### WHAT YOU SHOULD DO
Please repeat the records below exactly, but only from the line that contains "Identify the click" onward, ending with the last line.

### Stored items

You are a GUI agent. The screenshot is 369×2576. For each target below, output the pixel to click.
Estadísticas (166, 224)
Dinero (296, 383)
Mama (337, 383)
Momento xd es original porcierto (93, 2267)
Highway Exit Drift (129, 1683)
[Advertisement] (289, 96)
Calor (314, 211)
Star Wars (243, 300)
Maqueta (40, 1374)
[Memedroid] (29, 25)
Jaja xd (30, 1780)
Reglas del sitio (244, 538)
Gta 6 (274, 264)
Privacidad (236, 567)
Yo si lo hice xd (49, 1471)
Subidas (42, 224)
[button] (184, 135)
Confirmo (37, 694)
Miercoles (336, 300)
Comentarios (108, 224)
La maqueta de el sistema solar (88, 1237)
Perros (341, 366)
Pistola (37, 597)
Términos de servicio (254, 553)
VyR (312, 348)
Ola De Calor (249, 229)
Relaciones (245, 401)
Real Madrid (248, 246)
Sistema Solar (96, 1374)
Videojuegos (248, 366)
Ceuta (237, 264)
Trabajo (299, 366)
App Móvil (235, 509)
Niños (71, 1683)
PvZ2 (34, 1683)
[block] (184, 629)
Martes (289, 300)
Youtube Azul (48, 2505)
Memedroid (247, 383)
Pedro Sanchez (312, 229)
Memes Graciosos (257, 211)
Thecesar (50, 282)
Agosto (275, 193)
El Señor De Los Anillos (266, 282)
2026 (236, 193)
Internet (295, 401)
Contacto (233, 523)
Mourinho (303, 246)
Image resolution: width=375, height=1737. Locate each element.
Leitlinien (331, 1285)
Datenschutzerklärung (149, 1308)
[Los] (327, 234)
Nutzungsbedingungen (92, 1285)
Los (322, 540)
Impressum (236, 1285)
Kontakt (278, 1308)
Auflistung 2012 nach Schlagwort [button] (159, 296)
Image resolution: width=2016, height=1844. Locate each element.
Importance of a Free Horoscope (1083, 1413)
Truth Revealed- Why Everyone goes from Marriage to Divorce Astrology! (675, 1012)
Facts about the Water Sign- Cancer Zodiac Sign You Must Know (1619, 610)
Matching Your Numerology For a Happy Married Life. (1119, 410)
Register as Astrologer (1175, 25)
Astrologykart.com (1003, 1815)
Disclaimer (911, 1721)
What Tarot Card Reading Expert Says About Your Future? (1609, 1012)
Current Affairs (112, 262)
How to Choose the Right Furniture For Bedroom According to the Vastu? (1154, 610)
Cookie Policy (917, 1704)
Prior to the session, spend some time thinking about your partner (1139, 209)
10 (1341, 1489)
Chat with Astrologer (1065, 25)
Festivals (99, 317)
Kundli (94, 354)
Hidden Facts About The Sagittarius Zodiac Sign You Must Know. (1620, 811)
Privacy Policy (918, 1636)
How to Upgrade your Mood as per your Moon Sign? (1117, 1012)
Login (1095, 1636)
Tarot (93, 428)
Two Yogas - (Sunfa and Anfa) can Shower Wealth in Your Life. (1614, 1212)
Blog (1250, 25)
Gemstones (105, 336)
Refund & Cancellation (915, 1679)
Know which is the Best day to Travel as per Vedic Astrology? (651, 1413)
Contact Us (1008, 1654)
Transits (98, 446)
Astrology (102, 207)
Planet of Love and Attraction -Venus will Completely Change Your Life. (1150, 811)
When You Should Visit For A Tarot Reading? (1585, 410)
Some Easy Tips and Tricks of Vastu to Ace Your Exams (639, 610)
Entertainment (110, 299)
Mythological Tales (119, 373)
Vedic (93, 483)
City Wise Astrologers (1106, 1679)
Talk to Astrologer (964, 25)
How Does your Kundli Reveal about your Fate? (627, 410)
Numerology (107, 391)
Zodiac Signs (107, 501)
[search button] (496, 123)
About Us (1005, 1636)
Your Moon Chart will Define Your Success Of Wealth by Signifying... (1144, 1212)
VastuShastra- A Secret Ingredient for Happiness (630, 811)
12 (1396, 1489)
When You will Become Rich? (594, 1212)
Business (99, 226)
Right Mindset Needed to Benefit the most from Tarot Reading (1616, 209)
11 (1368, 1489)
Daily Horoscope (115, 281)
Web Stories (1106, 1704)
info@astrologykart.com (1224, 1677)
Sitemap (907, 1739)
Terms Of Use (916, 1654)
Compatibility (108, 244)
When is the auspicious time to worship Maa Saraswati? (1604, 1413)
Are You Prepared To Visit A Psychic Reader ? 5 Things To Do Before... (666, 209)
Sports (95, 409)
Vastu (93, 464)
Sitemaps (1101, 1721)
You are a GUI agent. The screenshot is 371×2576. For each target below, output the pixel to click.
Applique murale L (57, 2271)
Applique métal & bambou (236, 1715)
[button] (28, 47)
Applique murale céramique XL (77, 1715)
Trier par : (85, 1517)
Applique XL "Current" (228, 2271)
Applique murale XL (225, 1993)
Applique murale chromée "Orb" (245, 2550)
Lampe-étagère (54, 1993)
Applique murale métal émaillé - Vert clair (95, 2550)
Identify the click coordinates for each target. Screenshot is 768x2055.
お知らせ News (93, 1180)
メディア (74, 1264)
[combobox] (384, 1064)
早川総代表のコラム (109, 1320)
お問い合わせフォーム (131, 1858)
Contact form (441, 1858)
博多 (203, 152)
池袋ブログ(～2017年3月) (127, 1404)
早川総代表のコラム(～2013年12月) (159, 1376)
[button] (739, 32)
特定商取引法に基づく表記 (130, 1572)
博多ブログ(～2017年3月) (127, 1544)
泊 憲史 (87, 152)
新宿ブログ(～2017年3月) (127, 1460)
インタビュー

### SOLVED EXERCISE
Identify the click coordinates for each target. Screenshot is 768x2055.
お知らせ News (93, 1180)
メディア (74, 1264)
[combobox] (384, 1064)
早川総代表のコラム (109, 1320)
お問い合わせフォーム (131, 1858)
Contact form (441, 1858)
博多 (203, 152)
池袋ブログ(～2017年3月) (127, 1404)
早川総代表のコラム(～2013年12月) (159, 1376)
[button] (739, 32)
特定商取引法に基づく表記 (130, 1572)
博多ブログ(～2017年3月) (127, 1544)
泊 憲史 (87, 152)
新宿ブログ(～2017年3月) (127, 1460)
インタビュー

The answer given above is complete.